The second process is that of interpreting the law. When making the interpretation the judge must ensure that, the interpretation is based on the facts as well as the data gathered in pre interpretative stage. After examining the data, the judge must have justification of the decision shown in the best light (Dworkin 32).
Shapiro and West however criticize this view for a number of reasons. The first is the irrelevance of the consistency of the principles used by the judges when adjudicating cases. Shapiro argues that following the precedents, which were decided long ago under different times makes the circumstances different, and advocates that the adjudication should be as per the present circumstances.
Shapiro argues that the law is not integral on its own but it acts as a guiding principle that may change as per the discretion of the judge. This expression by Shapiro does not require judges to base their justifications on the entire law but on the best frit of their convictions (Shapiro and West 43).
The other criticism is on the Dworkin’s stand especially the issue of inclusion of the moral principles as part of the analysis. However, at this point Shapiro and West take different positions. Shapiro advocates that natural justice need basis on the moral principles. This principle concurs with the Dworkin’s argument on the need to have moral laws of natural justice as part of entire laws.
Shapiro is an advocate of ethics where ethics are the means through which the society adopts moral principles. The moral principles outline what is ethical and what is unethical.
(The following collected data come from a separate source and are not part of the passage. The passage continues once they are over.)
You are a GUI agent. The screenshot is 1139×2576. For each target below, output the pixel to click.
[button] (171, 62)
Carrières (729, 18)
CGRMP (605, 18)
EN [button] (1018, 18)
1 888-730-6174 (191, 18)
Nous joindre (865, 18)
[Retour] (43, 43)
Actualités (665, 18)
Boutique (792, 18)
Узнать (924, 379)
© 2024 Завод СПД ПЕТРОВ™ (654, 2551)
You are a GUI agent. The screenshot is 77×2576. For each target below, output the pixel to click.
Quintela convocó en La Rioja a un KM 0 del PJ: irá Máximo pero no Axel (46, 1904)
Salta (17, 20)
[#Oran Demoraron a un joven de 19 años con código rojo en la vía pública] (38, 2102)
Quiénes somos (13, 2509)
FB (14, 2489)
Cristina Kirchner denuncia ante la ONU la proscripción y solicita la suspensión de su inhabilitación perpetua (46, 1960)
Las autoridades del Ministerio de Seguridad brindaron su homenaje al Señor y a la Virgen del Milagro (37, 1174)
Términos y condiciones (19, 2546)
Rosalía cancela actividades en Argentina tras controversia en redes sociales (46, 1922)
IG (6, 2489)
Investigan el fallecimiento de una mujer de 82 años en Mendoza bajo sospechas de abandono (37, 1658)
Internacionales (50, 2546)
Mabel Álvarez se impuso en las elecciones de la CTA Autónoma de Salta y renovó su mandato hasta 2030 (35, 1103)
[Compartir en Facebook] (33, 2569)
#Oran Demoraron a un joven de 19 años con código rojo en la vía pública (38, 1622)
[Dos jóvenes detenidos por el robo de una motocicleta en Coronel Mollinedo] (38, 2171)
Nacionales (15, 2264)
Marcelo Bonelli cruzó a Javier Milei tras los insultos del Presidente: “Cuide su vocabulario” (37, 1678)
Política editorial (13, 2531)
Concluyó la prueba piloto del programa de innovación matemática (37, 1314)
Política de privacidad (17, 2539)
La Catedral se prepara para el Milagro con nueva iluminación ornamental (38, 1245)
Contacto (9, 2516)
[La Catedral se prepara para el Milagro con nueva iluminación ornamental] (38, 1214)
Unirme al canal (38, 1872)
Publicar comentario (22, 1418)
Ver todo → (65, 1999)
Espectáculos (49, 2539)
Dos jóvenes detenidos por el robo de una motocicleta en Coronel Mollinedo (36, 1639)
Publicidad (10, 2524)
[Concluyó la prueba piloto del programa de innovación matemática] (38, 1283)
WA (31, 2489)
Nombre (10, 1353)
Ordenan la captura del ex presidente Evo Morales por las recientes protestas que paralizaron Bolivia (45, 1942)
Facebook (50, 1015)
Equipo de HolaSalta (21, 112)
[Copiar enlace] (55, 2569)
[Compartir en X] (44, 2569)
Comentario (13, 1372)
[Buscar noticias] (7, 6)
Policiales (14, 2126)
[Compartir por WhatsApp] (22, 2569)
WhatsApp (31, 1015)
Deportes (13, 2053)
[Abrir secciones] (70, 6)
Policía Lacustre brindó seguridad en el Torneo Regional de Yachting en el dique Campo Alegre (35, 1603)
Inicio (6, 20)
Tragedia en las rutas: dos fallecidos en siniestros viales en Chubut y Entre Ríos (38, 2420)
However, the argument of West is that laws are social thesis of the society, which is from the norms advocated for in the society rather than from the specific moral laws. This leaves it open for the members to decide which moral laws to choose as part of their laws compared with the inclusion of the moral law in the entirety of the law.
The other aspect of their criticism is on the roles and trust management where West and Shapiro criticize Dworkin for the leaning on legalistic side on the roles and trust management in legal terms (Shapiro and West 17). Dworkin argues that trust comes out of strict adherence to the ordinances set by the members of the society and that it is lost through failure to adhere to the rules (Dworkin 78).
This is especially when there are individuals in the society who go unpunished after breaking the rules. West argues that trust comes from the agreement to change the laws when instances arise for flexibility to allow discourse to change. Shapiro refers to ethics by the members of the society as the best means of having trust (Dworkin 87).
The awareness concerning jurisprudence and various schools of thoughts, which shape the discourse on the Rhetoric of law philosophy, are imperative for both the layperson as well as legal practitioners. The awareness of the two schools of thought assists law practitioners to decide the opinions and the thoughts which to advocate for in the rhetoric.
Shapiro’s criticism on the work of Dworkin provides an opportunity to analyze the discourse on positivity and that of law as integrity. Law as integrity has usually gained support of all quarters although currently positivity has gained popularity due to its leniency on some issues of morality, as it does not bend towards conservatism but towards liberalism.
This discourse is imperative in informing legal practitioners on the various points of view existing in this field and enables them to make an informed decision on the side that they will incline to in their legal practice. It also informs the legislators of the importance of having a legislative process that is representative and full of integrity.
Dworkin, Ronald. Law’s Empire. Massachusetts: Harvard University Press, 1986. Print.
Shapiro, Scott and West, Robin. The Difference that Rules Make in Analyzing Law. Oxford: Oxford University Press, 1998. Print.